# Gestion intensité lumineuse en fonction de la plage horaire



## PF35 (8 Mars 2021)

Bonjour,

En vue d’intégrer de l’éclairage domotique dans ma maison compatible avec Homekit, j’hésite entre 2 marques très connues : Philips Hue et Legrand avec Celiane with Netatmo.
Je souhaite créer depuis homekit ou depuis les applications constructeurs un scénario tout simple tel que celui-ci : Entre 23h et 6h du matin, l’éclairage du dégagement des chambres doit s’allumer à 20% sur appui de la commande d’éclairage.
L’intérêt étant que quand mes enfants se lèvent la nuit pour aller au petit coin, ils ne se fassent pas griller la rétine !
Merci de vos réponses


----------



## Moutaille (14 Mars 2021)

Bonjour !
Excuse moi pour le délai de réponse, je viens juste de voir ton post. 
j’ai exactement les mêmes scénarios pour mes enfants avec du matériel IKEA qui est bien moins cher. 
Mais si tu devais prendre une de tes 2 marques je te conseille les Hue car Celiane je trouve qu’il y a beaucoup de bugs, problèmes de connexion, etc... quand je parcours le forum. 
@+


----------



## PF35 (15 Mars 2021)

Moutaille a dit:


> Bonjour !
> Excuse moi pour le délai de réponse, je viens juste de voir ton post.
> j’ai exactement les mêmes scénarios pour mes enfants avec du matériel IKEA qui est bien moins cher.
> Mais si tu devais prendre une de tes 2 marques je te conseille les Hue car Celiane je trouve qu’il y a beaucoup de bugs, problèmes de connexion, etc... quand je parcours le forum.
> @+


Bonjour,
Merci de ton retour ! 
Je vais partir sur du Hue au lieu de IKEA car je connais mieux le matériel...
J'ai 2 questions en plus pour toi : vu que c'est pour un projet de construction de maison (travaux pas encore commencés), est-ce que je peux prévoir sur les plans élec aucun fourreau ni aucun pot d'encastrement pour les interrupteurs ?? Je te pose la question car je me dis que je prends un risque à ne pas prévoir d'arrivée filaire pour les interrupteurs, ça fait bizarre .... (je pense que peu d'électriciens ont ce type de demande d'inter sans fil)
Sinon, je vais avoir certains  luminaires non "Hue" (comme dans le garage), là je dois prévoir du Celiane ? ou y a t il des micromodules chez Hue comme chez Legrand ?
Merci de ton retour !


----------



## Moutaille (15 Mars 2021)

PF35 a dit:


> Bonjour,
> Merci de ton retour !
> Je vais partir sur du Hue au lieu de IKEA car je connais mieux le matériel...
> J'ai 2 questions en plus pour toi : vu que c'est pour un projet de construction de maison (travaux pas encore commencés), est-ce que je peux prévoir sur les plans élec aucun fourreau ni aucun pot d'encastrement pour les interrupteurs ?? Je te pose la question car je me dis que je prends un risque à ne pas prévoir d'arrivée filaire pour les interrupteurs, ça fait bizarre .... (je pense que peu d'électriciens ont ce type de demande d'inter sans fil)
> ...



Alors pour ma part je pense qu'il est TRES RISQUE de ne pas passer l'électricité quand même jusqu'à des boites d'encastrement.
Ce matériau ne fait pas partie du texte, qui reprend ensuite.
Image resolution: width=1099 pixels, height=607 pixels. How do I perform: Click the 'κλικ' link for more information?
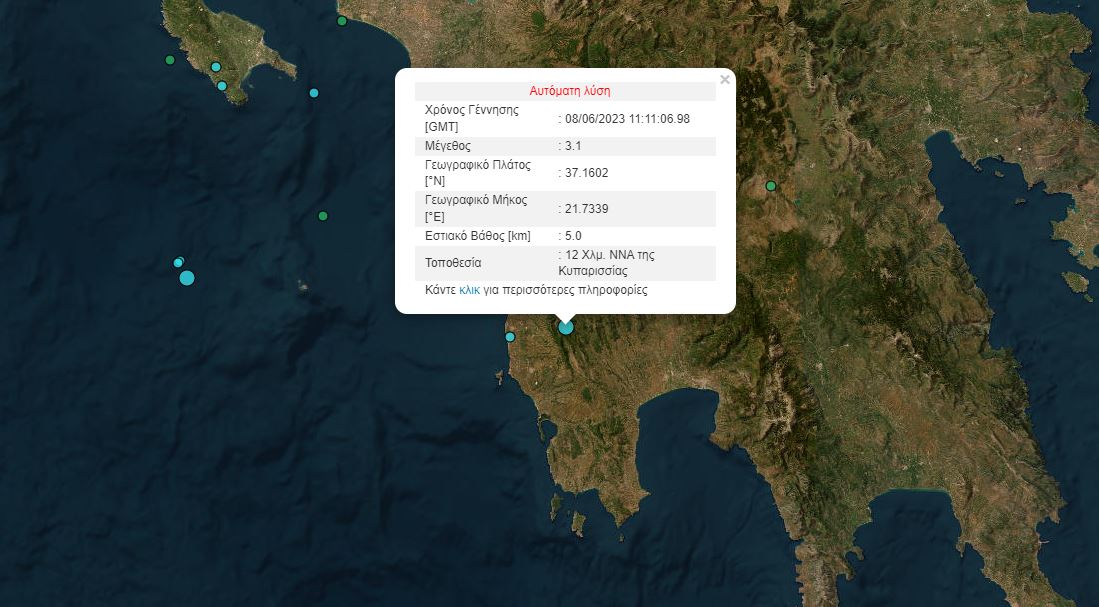pos(469,290)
Quitte à ne pas mettre de "vrais" interrupteurs ensuite mais je pense qu'il faut quand même les passer car on ne peut pas savoir, un changement de protocole ou je ne sais quoi, et tu te retrouverais sans rien qui fonctionne chez toi... 
Ensuite pour tes luminaires qui ne sont pas connectés, étant donné que tu n'as pas encore fait construire, SURTOUT fait passer un putain de neutre dans tes interrupteurs ! Car c'est LE fil dont tu as besoin pour les petits modules. Moi j'ai utilisé des shelly 1 homekit pour certains des éclairages ou je pouvais récupérer du neutre mais pour les autres je suis b**** car j'ai pas de neutre !
Par contre j'ai vu qu'au printemps prochain Philips devrait sortir un micromodule hue qui devrait révolutionner le truc donc je te cache pas que je place tous mes espoirs en eux !! 
Pour ma part dans le garage, j'ai mis aussi du ikea. Un détecteur de mouvement et une ampoule et BIM c'était réglé !


----------



## PF35 (16 Mars 2021)

Tu as raison, je vais penser à passer les fourreaux au minimum et aussi je pense le câble avec le neutre!
Après je pense que le zigbee a de beau jours devant lui, si c'est pas Philips ça sera une autre marque ou un autre protocole et toujours sans fil, tu ne penses pas ?
Pour le micro module qu'ils doivent sortir, apparemment il est sorti, je suis allé sur leur site mais il sert si j'ai bien compris à commander une source LED Philips Hue uniquement, dommage...
D'ailleurs, tu ne connais pas un module qui puisse commander un luminaire *non *Philips Hue ?


----------



## AlCor72 (16 Mars 2021)

PF35 a dit:


> D'ailleurs, tu ne connais pas un module qui puisse commander un luminaire *non *Philips Hue ?



Il y a ça qui existe. 









						Shelly Dimmer 2 for Apple HomeKit
					

Control a wide range of halogen lights, dimmable LEDs and ferromagnetic transformers from anywhere with the world's smallest WiFi dimmer. The flashed firmware enables functionality within Apple HomeKit.




					www.voltio.cz
				




C’est compatible homekit (non certifié) tu peux dimmer n’importe quelle ampoule et tu peux utiliser ton inter mural... mais bien qu’il y a un branchement sans neutre... je n’ai pas réussi à le configurer dans cette configuration donc... il faut un neutre. 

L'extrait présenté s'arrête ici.